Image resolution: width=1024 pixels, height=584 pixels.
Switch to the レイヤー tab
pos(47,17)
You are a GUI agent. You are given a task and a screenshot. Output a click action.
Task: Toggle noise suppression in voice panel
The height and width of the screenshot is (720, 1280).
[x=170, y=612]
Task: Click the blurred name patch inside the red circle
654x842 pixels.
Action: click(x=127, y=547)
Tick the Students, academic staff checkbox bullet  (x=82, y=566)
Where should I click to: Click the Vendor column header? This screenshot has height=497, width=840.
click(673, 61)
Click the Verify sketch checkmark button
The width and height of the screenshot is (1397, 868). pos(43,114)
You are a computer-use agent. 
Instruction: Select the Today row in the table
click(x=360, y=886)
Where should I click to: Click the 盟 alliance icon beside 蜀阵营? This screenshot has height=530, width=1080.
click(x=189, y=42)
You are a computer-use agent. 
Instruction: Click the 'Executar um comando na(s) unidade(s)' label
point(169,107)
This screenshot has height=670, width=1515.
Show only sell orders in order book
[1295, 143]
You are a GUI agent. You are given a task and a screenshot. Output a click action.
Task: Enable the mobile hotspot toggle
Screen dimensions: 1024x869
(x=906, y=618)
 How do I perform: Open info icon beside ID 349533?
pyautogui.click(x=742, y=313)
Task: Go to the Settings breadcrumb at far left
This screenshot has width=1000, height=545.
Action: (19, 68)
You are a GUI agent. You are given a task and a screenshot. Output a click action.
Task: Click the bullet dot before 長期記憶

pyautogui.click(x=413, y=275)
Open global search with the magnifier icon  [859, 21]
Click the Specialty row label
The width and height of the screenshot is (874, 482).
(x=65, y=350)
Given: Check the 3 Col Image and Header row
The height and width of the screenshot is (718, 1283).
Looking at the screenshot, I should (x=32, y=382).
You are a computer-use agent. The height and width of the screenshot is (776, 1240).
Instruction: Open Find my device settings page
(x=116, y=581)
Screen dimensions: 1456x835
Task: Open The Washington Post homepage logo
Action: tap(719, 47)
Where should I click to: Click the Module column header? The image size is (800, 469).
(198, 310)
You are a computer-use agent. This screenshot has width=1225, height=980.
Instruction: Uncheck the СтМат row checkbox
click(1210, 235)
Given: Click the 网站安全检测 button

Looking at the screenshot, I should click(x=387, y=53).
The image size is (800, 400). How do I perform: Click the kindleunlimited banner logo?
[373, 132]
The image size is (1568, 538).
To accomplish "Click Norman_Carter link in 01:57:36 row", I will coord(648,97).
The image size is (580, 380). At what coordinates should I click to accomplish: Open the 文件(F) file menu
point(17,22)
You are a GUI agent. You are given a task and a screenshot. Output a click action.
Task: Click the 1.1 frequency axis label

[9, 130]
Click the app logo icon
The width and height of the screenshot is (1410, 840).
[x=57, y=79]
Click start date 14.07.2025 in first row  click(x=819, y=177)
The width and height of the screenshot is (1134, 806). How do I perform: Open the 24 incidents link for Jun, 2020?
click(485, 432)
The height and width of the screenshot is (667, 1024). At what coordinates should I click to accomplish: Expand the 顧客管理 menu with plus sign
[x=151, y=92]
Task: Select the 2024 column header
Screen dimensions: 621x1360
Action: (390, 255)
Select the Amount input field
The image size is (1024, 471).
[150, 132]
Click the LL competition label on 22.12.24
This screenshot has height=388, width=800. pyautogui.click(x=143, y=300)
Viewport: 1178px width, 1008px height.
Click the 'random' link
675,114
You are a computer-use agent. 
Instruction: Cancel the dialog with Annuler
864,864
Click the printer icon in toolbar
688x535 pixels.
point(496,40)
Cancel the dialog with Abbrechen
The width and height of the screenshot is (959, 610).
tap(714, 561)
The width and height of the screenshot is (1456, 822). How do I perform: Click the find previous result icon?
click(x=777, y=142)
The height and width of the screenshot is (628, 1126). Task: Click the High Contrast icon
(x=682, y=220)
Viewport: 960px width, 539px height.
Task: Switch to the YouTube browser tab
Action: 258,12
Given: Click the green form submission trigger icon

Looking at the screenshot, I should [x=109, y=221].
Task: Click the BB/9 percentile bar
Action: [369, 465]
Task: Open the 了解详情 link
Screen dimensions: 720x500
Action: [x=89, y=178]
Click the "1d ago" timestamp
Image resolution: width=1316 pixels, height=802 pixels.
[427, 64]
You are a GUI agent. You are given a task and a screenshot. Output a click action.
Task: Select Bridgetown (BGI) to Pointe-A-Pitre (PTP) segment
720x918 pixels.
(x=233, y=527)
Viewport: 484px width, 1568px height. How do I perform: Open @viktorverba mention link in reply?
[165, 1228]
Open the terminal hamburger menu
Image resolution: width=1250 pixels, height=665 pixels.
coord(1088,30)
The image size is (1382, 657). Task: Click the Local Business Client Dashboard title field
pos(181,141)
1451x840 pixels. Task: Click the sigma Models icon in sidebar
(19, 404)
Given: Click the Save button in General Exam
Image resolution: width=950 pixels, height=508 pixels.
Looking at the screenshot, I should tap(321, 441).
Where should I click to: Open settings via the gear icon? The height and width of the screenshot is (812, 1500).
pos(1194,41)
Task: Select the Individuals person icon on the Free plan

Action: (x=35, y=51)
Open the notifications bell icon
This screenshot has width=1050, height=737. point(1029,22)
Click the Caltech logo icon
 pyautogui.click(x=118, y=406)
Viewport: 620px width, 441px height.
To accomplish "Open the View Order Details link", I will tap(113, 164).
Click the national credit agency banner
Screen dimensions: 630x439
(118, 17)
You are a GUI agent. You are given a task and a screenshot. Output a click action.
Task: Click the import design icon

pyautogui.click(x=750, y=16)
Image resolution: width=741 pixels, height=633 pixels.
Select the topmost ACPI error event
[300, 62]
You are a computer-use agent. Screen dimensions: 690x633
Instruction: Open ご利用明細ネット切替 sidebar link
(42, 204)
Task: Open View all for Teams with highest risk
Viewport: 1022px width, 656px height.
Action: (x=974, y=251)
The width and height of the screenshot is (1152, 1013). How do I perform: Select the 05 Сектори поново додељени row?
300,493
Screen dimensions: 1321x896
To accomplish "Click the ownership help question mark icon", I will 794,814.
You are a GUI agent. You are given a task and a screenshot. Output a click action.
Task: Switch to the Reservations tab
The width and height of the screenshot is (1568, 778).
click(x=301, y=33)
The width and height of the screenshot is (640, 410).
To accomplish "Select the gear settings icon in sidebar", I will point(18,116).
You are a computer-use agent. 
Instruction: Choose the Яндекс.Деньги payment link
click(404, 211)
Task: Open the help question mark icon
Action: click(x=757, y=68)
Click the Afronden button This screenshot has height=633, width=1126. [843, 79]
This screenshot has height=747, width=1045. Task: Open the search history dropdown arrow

+-------+

* EXERCISE INSTRUCTIONS *
From the entries above, return exactly the line containing "654x842 pixels.", the line containing "Task: Go to", and all lines between, and nothing else.

* ANSWER TO THIS EXERCISE *
654x842 pixels.
Action: click(x=127, y=547)
Tick the Students, academic staff checkbox bullet  (x=82, y=566)
Where should I click to: Click the Vendor column header? This screenshot has height=497, width=840.
click(673, 61)
Click the Verify sketch checkmark button
The width and height of the screenshot is (1397, 868). pos(43,114)
You are a computer-use agent. 
Instruction: Select the Today row in the table
click(x=360, y=886)
Where should I click to: Click the 盟 alliance icon beside 蜀阵营? This screenshot has height=530, width=1080.
click(x=189, y=42)
You are a computer-use agent. 
Instruction: Click the 'Executar um comando na(s) unidade(s)' label
point(169,107)
This screenshot has height=670, width=1515.
Show only sell orders in order book
[1295, 143]
You are a GUI agent. You are given a task and a screenshot. Output a click action.
Task: Enable the mobile hotspot toggle
Screen dimensions: 1024x869
(x=906, y=618)
 How do I perform: Open info icon beside ID 349533?
pyautogui.click(x=742, y=313)
Task: Go to the Settings breadcrumb at far left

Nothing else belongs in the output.